Hi guys! Today I have an exclusive interview with an author that is very sentimental to me! It was actually become of Austin Aslan’s books that started my love for Young Adult fiction. I was so hesitant to read The Islands at the End of the World at first because of the length, but when I picked it up and opened it, I devoured it! It’s up in my favorites because it means so much to me! I’m so happy I’m able to interview this wonderful author, and I hope you enjoy this interview!
1. What are your books The Islands at the End of the World and The Girl at the Center of the World about?
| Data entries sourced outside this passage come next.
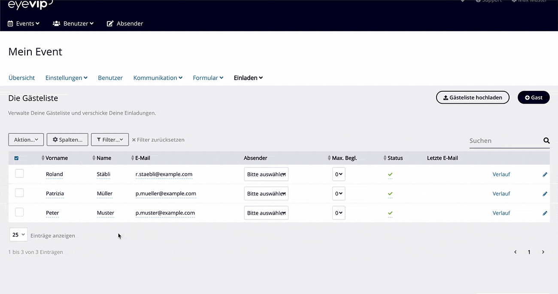Click the upload icon on Gästeliste hochladen
Viewport: 558px width, 294px height.
445,97
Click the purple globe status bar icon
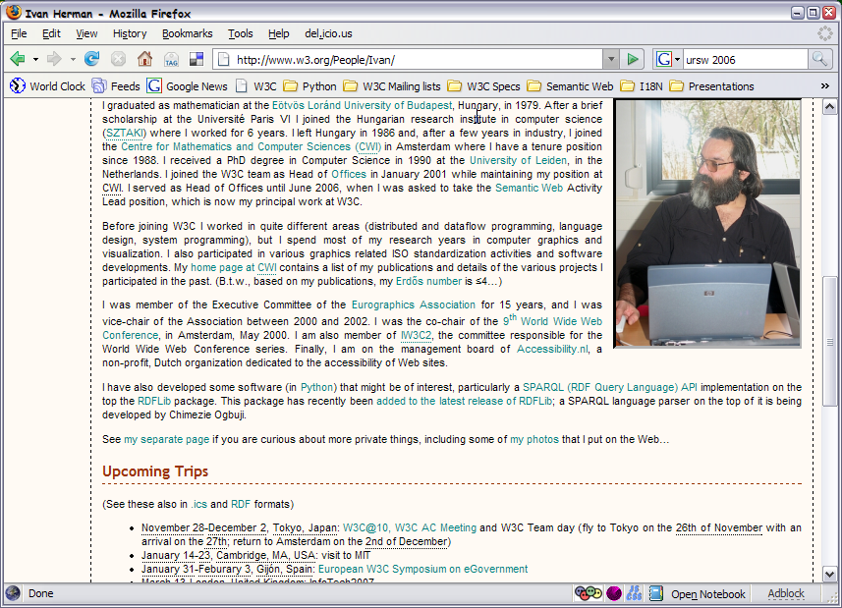This screenshot has height=608, width=842. point(613,593)
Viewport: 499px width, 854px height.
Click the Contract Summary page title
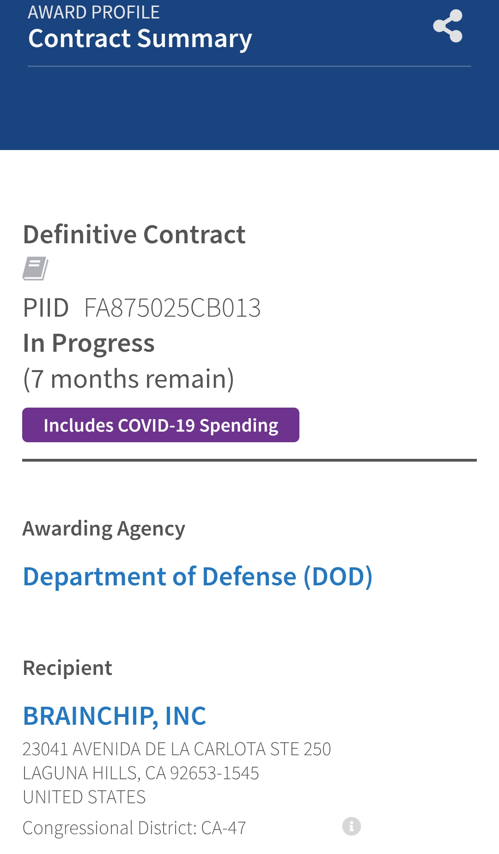pos(140,39)
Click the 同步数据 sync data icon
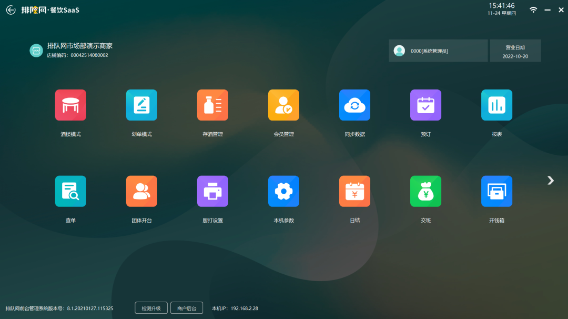Viewport: 568px width, 319px height. [354, 105]
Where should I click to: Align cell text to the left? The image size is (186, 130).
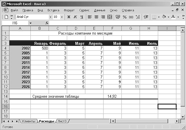click(x=90, y=17)
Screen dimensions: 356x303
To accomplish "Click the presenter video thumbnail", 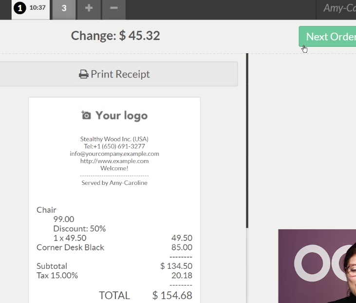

Hi, Kester. Thanks for inviting me onto your blog. I’m excited to be here. ISLANDS AT THE END OF THE WORLD is a young adult disaster/survival novel with science-fiction elements. The story involves a catastrophic global blackout but it takes place entirely on the Hawaiian Islands. It’s about a 16 year-old girl named Leilani who is half white, half Hawaiian. She lives on the Big Island but she and her father are on the island of Oahu when the global blackout happens. The islands are suddenly thrust into darkness and isolation. No one knows what’s going on. As days without electricity, without airplane travel, and without food/gas shipments turn to weeks, tensions grow, hunger sets in, and the situation on the islands becomes desperate and violent. Lei and her dad set off on their own to get home to the Big Island by any means necessary. A lot of crazy things happen in this book, and there are some cool science-fiction things going on, too, but this novel is really about a strong father/daughter relationship that’s strained to the limits on a dangerous journey to get back home to family.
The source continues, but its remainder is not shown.